Ratios of Fractions in Lowest Terms
Theorem
As Euclid defined it:
- The least (natural) numbers of those which have the same ratio with them measure those which have the same ratio the same number of times, the greater the greater and the less the less.
(The Elements: Book VII: Proposition $20$)
Proof
Let $CD, EF$ be the least (natural) numbers of those which have the same ratio with $A, B$.
We need to show that $CD$ measures $A$ the same number of times that $EF$ measures $B$.
Suppose $CD$ is parts of $A$.
Then from Book VII Proposition 13: Proportional Numbers are Proportional Alternately and Book VII Definition 20: Proportional, $EF$ is also the same parts of $B$ that $CD$ is of $A$.
Therefore as many parts of $A$ as there are in $CD$, so many parts of $B$ are there also in $EF$.

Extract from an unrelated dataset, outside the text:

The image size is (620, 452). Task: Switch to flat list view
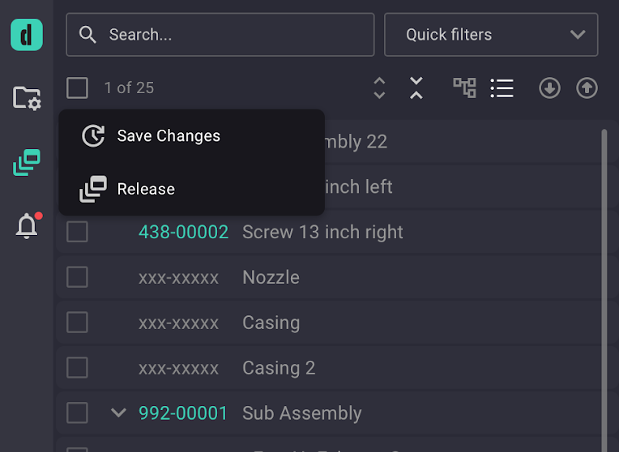click(x=502, y=88)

Let $CD$ be divided into the parts of $A$, namely $CG, GD$ and $EF$ into the parts of $B$, namely $EH, HF$.
Thus the multitude of $CG, GD$ will be equal to the multitude of $EH, HF$.
We have that the numbers $CG, GD$ are equal to one another, and the numbers $EH, HF$ are also equal to one another,
Therefore $CG : EH = GD : HF$.
So from Book VII Proposition 12: Ratios of Numbers is Distributive over Addition, as one of the antecedents is to one of the consequents, so will all the antecedents be to all the consequents.
Therefore $CG : EH = CD : EF$.
Therefore $CG, EH$ are in the same ratio with $CD, EF$ being less than they.
This is impossible, for by hypothesis $CD, EF$ are the least numbers of those which have the same ratio with them.
So $CD$ is not parts of $A$.
Therefore from Book VII Proposition 4: Natural Number Divisor or Multiple of Divisor of Another, $CD$ is a part of $A$.
Also, from Book VII Proposition 13: Proportional Numbers are Proportional Alternately and Book VII Definition 20: Proportional, $EF$ is the same part of $B$ that $CD$ is of $A$.
Therefore $CD$ measures $A$ the same number of times that $EF$ measures $B$.
$\blacksquare$
Historical Note
This is Proposition 20 of Book VII of Euclid's The Elements.